Time Period UK Food & Drink Exports to US (YoY Change) Reported Context
First Half 2025 +18.1% Period of strong growth and market optimism.
Second Half 2025 -8.9% Followed imposition of new 15% global tariffs.

Economic Repercussions of UK Food Export Decline

While the US market presents a clear and immediate challenge, it is part of a broader, more complex picture for the UK's food and drink sector. The industry is navigating a paradoxical environment where overall export value is rising, yet the physical volume of goods being shipped is shrinking. According to foodmanufacture.co.uk, the total value of UK food and drink exports reached a record high of £25.6 billion in 2025, an increase of 4.8% year on year. This suggests that the products being sold are fetching higher prices, a potential reflection of global inflation, rising production costs, or a strategic shift towards more premium goods.

However, this record value masks a more troubling trend in volume.

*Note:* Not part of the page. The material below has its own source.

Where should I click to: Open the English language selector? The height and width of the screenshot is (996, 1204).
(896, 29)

The same source reports that total UK food export volume in 2025 was 8.9 billion kilograms. This figure is a staggering 27% lower than the pre-Brexit peak recorded in 2019. This disconnect between value and volume is a critical indicator of the friction in the system. Fewer goods are leaving British shores, even if the ones that do are more valuable. This volume decline is not isolated to the US trade corridor. The report also notes that export volumes to the European Union were particularly affected by what it terms "added complexity," tracking nearly a third (31%) lower in 2025 than in 2019.

This wider context reveals an industry under significant strain. The challenges are multifaceted, stemming from post-Brexit trade complexities with the EU and now compounded by new tariff barriers with the US. The quote from foodmanufacture.co.uk about "tough trading conditions" is not just a turn of phrase; it is a summary of a difficult reality. The report adds another layer of complexity, noting that "Conflict in the Middle East only compounds this," highlighting how global instability further complicates an already challenging export environment for British producers.

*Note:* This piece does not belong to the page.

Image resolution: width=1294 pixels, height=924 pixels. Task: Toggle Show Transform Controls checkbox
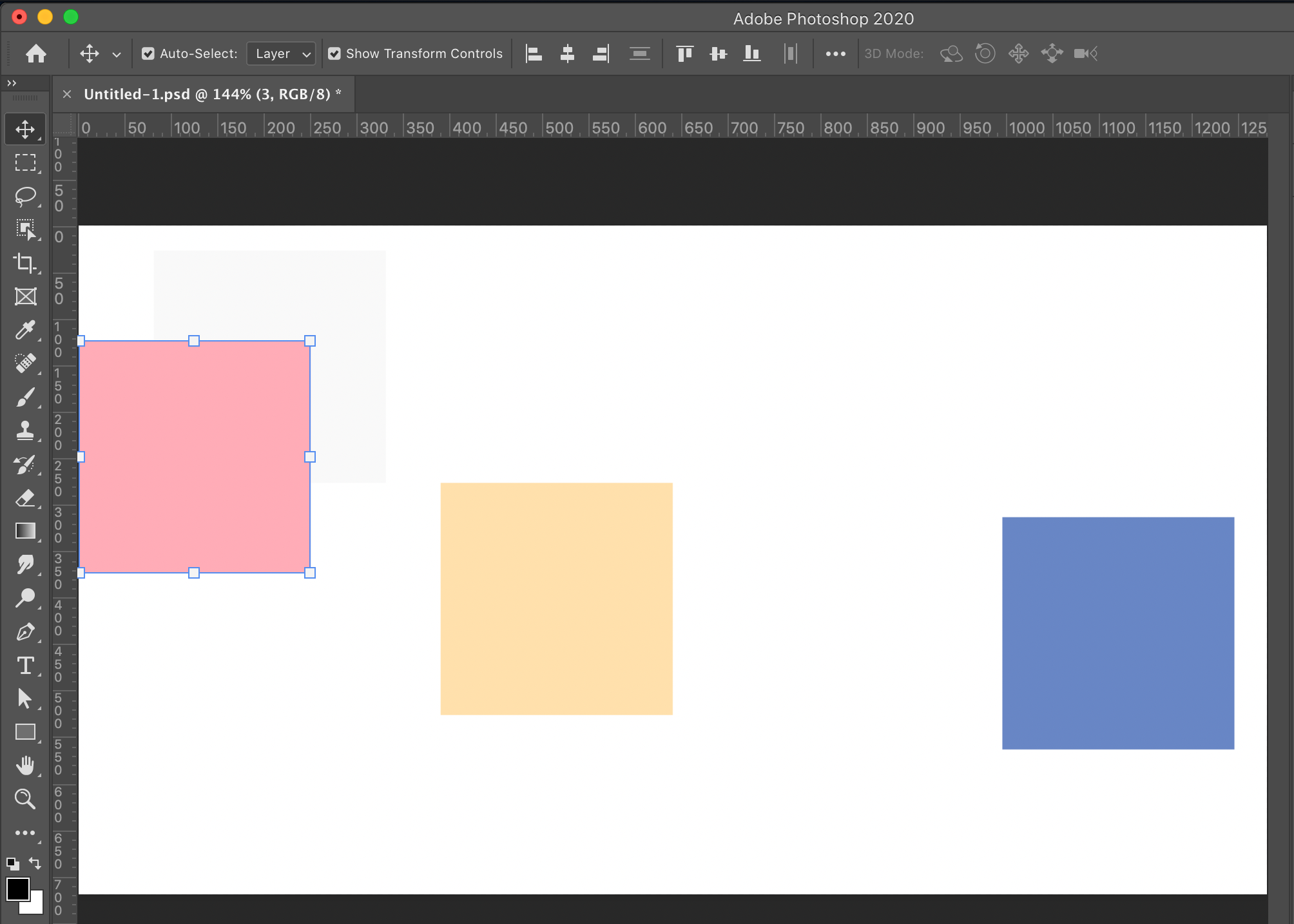pyautogui.click(x=334, y=53)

What We Know About Next Steps

In the face of this reported downturn, the path forward for UK food and drink exporters remains shrouded in the very uncertainty that has defined the recent past. The available evidence does not outline a clear roadmap of official negotiations, policy responses, or industry-wide strategies to counteract the new tariffs. Instead, the primary "next step" appears to be the difficult process of adapting to a less predictable and more costly trading relationship with a key international partner.

The industry's perspective, as captured by foodmanufacture.co.uk, is one of resilience in the face of persistent headwinds. The challenge is framed not as a temporary storm but as a new, more difficult climate. The statement that "real export growth continues to be challenging" suggests an ongoing struggle rather than an expectation of a swift resolution. The focus is on navigating "rising production costs, tariffs and behind-the-border barriers" as the new normal.

For now, the future seems to be one of careful calculation and risk management for the producers I see every week. It is about finding ways to absorb new costs, exploring alternative markets, and reinforcing the message of quality and heritage that makes their products desirable in the first place. The story of British food exports is far from over, but its next chapter will be written in a world where the old maps of global trade no longer seem to apply.